Alright, by now you’re probably down in the comments typing something like “MUTINY! How can he like this garbage?”, so I’m going to list all the things I enjoyed about this movie. (1) Referencing horror writer Stephen King who was at his height in the 1980s. (2) The cruise ship is called Lazarus; cute. (3) Hot rock through the chest in the steam room. (4) The hot girl being the biology project and trying to seduce her Principal. (5) Jason breaking the mirror so he can have a glass shard to stab biology project girl with. (6) Jason looking through a porthole as lightning flashes behind him. (7) Jason kills the potential New York rapists; shows he does pick who he kills and will take down the scum first. (8) I like the relationship between Rennie (Jensen Daggett) and Sean (Scott Reeves); I was rooting for their happiness. (9) Jason’s fascination with New York and New York’s casual attitude towards Jason. (10) Movie ends with some killer ’80s music.

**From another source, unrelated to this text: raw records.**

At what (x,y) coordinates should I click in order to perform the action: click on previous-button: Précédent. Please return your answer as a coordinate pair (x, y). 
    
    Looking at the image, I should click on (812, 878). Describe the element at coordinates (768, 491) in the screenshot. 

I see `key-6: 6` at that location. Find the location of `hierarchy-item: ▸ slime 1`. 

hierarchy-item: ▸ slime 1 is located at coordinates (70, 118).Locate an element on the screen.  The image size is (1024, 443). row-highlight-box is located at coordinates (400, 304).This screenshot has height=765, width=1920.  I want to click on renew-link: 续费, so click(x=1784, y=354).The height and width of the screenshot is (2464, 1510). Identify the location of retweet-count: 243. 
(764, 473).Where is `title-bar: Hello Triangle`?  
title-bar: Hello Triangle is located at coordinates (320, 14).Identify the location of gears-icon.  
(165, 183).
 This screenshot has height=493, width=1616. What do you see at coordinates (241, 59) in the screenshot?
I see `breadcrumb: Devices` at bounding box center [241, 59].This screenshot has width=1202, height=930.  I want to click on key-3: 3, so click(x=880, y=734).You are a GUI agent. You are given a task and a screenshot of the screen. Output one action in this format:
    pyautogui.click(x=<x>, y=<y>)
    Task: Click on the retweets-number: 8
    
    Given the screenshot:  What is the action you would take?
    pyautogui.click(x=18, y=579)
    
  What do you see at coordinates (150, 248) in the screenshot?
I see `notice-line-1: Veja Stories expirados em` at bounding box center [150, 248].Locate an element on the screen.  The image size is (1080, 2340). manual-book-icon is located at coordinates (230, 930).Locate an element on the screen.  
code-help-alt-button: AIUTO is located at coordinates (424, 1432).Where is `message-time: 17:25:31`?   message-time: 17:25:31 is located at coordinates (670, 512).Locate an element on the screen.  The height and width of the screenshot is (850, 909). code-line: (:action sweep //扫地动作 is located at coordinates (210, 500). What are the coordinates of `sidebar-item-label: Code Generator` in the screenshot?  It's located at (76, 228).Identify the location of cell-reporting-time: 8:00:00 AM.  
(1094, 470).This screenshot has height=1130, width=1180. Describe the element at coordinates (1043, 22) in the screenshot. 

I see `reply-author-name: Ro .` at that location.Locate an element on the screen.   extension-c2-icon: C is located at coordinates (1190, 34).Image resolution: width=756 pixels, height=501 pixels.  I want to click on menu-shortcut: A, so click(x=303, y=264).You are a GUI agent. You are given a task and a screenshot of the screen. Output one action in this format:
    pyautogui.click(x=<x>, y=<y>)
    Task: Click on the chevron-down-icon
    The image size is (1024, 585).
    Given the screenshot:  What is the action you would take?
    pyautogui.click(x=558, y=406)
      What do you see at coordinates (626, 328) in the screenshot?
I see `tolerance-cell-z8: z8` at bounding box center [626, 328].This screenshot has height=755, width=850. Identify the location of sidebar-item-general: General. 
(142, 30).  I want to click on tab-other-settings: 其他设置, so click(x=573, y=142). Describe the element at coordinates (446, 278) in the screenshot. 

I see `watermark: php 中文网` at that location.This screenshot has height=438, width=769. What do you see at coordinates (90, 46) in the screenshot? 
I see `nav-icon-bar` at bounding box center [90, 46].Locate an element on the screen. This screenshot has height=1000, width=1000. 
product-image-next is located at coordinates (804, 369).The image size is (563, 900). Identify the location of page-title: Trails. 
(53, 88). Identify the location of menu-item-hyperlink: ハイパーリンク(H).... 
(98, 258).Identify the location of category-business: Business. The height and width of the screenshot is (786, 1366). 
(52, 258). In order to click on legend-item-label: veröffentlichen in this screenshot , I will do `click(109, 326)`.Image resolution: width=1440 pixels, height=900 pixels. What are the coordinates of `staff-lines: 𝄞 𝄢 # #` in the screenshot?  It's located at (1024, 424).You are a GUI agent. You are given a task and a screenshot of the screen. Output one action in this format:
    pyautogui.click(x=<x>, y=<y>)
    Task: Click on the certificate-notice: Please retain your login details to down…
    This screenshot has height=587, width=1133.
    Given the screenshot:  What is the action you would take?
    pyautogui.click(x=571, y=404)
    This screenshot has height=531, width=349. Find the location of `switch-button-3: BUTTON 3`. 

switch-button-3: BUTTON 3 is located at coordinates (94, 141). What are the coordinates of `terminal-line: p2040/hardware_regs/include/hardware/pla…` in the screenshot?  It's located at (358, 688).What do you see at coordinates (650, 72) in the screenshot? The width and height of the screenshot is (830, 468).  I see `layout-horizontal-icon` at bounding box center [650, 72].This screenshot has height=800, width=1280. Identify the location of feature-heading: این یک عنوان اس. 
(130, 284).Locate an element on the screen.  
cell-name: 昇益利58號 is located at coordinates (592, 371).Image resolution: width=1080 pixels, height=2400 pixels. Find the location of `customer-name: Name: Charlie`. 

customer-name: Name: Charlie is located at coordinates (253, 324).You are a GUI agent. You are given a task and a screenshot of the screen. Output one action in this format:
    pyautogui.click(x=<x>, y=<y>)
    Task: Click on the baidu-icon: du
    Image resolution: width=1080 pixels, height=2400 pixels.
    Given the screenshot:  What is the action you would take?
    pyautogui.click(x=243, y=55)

I do have some grievances with the film which mostly revolve around Rennie’s PTSD flashbacks to a young Jason trying to drown her (the timeline doesn’t exactly sync up), but other than that Jason Takes Manhattan is the best Friday the 13th film I have watched yet. It is certainly the best of the eighties and nothing will change that. The first four Friday the 13th films told one complete continuous story and together they act as a remarkable work of fiction. The next three films all tried to kickstart a new potential narrative, but none really took hold. Tommy Jarvis and Tina Shepard certainly had the potential to be recurring protagonists against Jason Voorhees, but, in the end, Friday the 13th only needs the supernatural killer to keep audiences coming back. Jason Takes Manhattan is the best film to make use of taking Jason and tossing him into a new situation. You can make Friday the 13th films without Crystal Lake, but you can’t make them without Jason Voorhees. He is the murderous heart of this franchise.